=== To do ===
Only the lines below from the one containing "[Follow on Instagram] (51, 2357)" to the one containing "Track Your Order (909, 913)" should be repeated, both included and unchanged.

=== Recorded data ===

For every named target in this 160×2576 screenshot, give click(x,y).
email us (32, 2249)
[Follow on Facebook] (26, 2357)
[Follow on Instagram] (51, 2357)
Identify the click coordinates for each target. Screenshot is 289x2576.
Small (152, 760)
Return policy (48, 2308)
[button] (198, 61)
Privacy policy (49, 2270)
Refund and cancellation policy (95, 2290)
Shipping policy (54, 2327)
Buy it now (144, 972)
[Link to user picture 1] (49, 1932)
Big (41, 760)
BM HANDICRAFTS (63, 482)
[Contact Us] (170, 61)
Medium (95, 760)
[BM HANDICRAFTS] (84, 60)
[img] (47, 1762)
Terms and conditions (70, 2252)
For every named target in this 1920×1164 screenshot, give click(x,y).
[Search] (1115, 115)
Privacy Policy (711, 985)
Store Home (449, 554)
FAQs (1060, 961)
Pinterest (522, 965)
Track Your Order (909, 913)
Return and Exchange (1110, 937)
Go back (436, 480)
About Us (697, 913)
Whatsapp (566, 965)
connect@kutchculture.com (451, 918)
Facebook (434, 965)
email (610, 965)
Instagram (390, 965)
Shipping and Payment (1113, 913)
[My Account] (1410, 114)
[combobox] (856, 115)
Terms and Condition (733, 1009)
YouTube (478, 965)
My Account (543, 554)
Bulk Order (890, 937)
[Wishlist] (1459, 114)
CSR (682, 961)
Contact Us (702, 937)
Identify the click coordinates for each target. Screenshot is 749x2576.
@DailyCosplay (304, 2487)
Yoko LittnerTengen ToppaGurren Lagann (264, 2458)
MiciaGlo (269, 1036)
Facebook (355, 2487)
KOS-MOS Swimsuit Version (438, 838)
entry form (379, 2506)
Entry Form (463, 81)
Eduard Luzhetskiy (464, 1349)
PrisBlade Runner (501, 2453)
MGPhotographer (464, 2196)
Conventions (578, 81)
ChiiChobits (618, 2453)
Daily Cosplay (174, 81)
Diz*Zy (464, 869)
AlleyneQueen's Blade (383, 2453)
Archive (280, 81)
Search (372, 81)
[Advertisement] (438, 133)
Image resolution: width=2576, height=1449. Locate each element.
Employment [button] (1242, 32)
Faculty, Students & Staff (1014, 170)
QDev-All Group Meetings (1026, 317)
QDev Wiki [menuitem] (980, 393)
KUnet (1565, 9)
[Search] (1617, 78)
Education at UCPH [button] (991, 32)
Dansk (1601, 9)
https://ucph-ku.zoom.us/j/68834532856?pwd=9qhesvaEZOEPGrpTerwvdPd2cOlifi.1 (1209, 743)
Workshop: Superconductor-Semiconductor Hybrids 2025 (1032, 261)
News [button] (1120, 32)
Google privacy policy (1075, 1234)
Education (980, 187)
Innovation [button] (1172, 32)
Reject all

=== Output below ===
[Follow on Instagram] (51, 2357)
Identify the click coordinates for each target. Screenshot is 289x2576.
Small (152, 760)
Return policy (48, 2308)
[button] (198, 61)
Privacy policy (49, 2270)
Refund and cancellation policy (95, 2290)
Shipping policy (54, 2327)
Buy it now (144, 972)
[Link to user picture 1] (49, 1932)
Big (41, 760)
BM HANDICRAFTS (63, 482)
[Contact Us] (170, 61)
Medium (95, 760)
[BM HANDICRAFTS] (84, 60)
[img] (47, 1762)
Terms and conditions (70, 2252)
For every named target in this 1920×1164 screenshot, give click(x,y).
[Search] (1115, 115)
Privacy Policy (711, 985)
Store Home (449, 554)
FAQs (1060, 961)
Pinterest (522, 965)
Track Your Order (909, 913)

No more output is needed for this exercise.